Alıntı metin:
----
İskender Pala “Aşkname”

İskender pala, 8 Haziran 1958 yılında Uşak’ta doğdu. İlkokulu Uşak Cumhuriyet İlköğretim Okulunda bitirdi. Liseyi Kütahya Lisesinde bitirdikten sonra, İstanbul Üniversitesi Türk Dili ve Edebiyatı bölümünde okumaya hak kazandı. Doktora çalışmasını ‘Aşki, Hayatı, Edebi Şahsiyeti ve Divanı’ başlığı altında yine İstanbul Üniversitesi’nde yaptı. Divan Edebiyatı dalında 1983 yılında doktor, 1993 yılında İstanbul Üniversitesinde doçent, 1998 yılında da Kültür Üniversitesinde profesör oldu. Divan Edebiyatı dalındaki çalışmalarıyla dikkat çeken yazarın çeşitli ansiklopedi ve dergilerde edebiyat araştırmacısı sıfatıyla yayımladığı, bilimsel ve edebi makalelerin yanında ortaokul ve liseler için yazdığı ders kitapları da bulunmaktadır.
----
Veri kesiti:
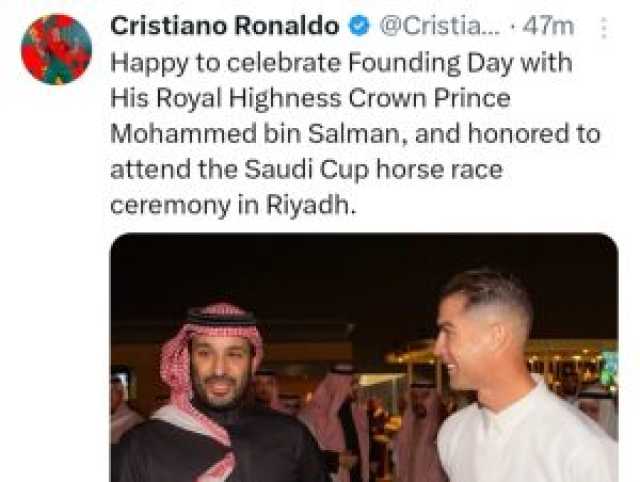Screen dimensions: 640x482
Task: Click the 'Mohammed bin Salman' text
Action: (256, 134)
----
Yapılacak görev:
İskender Pala'nın biyografisinde "İskender pala, 8" ifadesinden "kitapları da bulunmaktadır." ifadesine kadar, ikisi de dahil olmak üzere uzanan kısmı değiştirmeden çıkarır mısın? Yukarıdaki listenin burada hiçbir işlevi yoktur.

Çözüm:
İskender pala, 8 Haziran 1958 yılında Uşak’ta doğdu. İlkokulu Uşak Cumhuriyet İlköğretim Okulunda bitirdi. Liseyi Kütahya Lisesinde bitirdikten sonra, İstanbul Üniversitesi Türk Dili ve Edebiyatı bölümünde okumaya hak kazandı. Doktora çalışmasını ‘Aşki, Hayatı, Edebi Şahsiyeti ve Divanı’ başlığı altında yine İstanbul Üniversitesi’nde yaptı. Divan Edebiyatı dalında 1983 yılında doktor, 1993 yılında İstanbul Üniversitesinde doçent, 1998 yılında da Kültür Üniversitesinde profesör oldu. Divan Edebiyatı dalındaki çalışmalarıyla dikkat çeken yazarın çeşitli ansiklopedi ve dergilerde edebiyat araştırmacısı sıfatıyla yayımladığı, bilimsel ve edebi makalelerin yanında ortaokul ve liseler için yazdığı ders kitapları da bulunmaktadır.